Whenever we talk about Kafka being fast, then we often forget the most important question to ask ourselves: in what context is it fast? Is it able to store data with less write latency or does it have high throughput? What does fast mean here?

Answer: “Kafka is fast” means that it can move a large amount of data in a short span of time. The other way to put it is that Kafka is optimized for a very high throughput.

Before we move further, let’s put some numbers to this statement that “Kafka is fast“.

Example 1: There’s this nice blog that benchmarks 2 Million writes per second only using three cheap nodes for the Kafka cluster.

Example 2: Paypal uses a complex Kafka architecture which consists of multiple Kafka clusters. As per their blog in 2023, they are already supporting 1.3 Trillion messages per day.
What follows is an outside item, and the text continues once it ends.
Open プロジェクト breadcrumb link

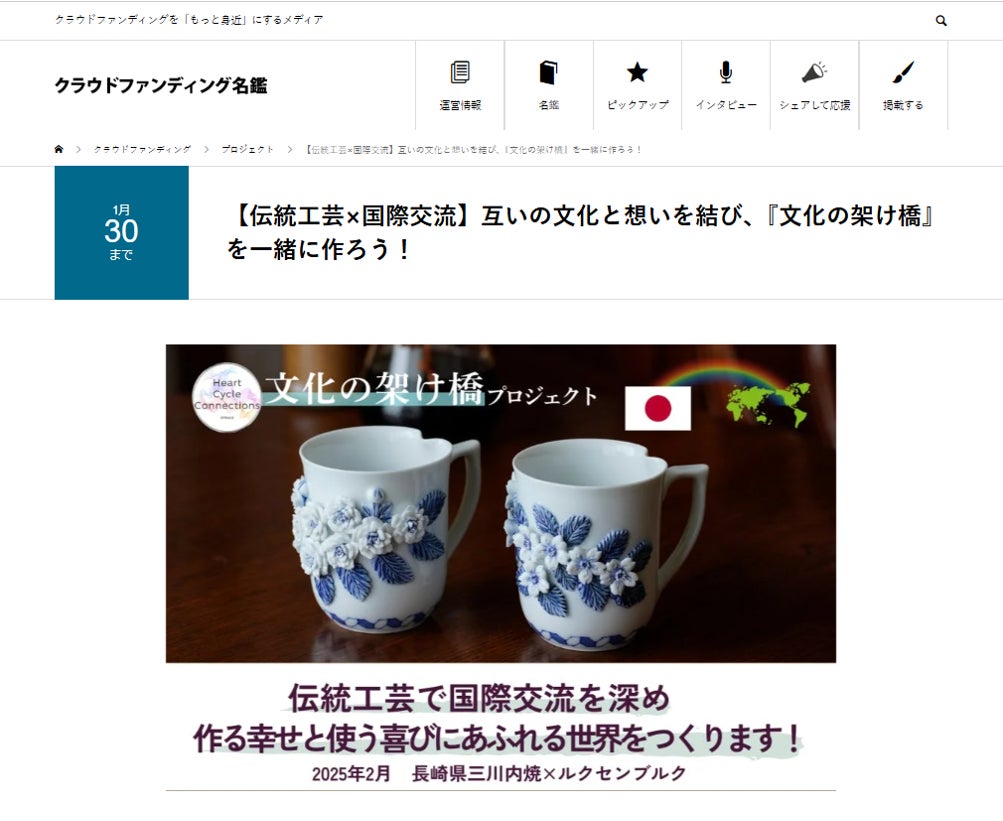click(248, 149)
They claim to have 21 million messages per second during the Black Friday sale.

Example 3: As per Agoda’s blog in 2021, they are able to support 1.5 trillion messages per day using their current Kafka architecture. If you translate that number per second, it would be more than 17 million messages per second (considering the average case).

And there are many more cases all over the internet, the bottom line remains the same companies are using Kafka to support their streaming architecture with millions of messages per second. Please note that these companies spend thousands of dollars to maintain their Kafka architecture. It boils down to what maximum throughput you can get out of Kafka while keeping the cost in control.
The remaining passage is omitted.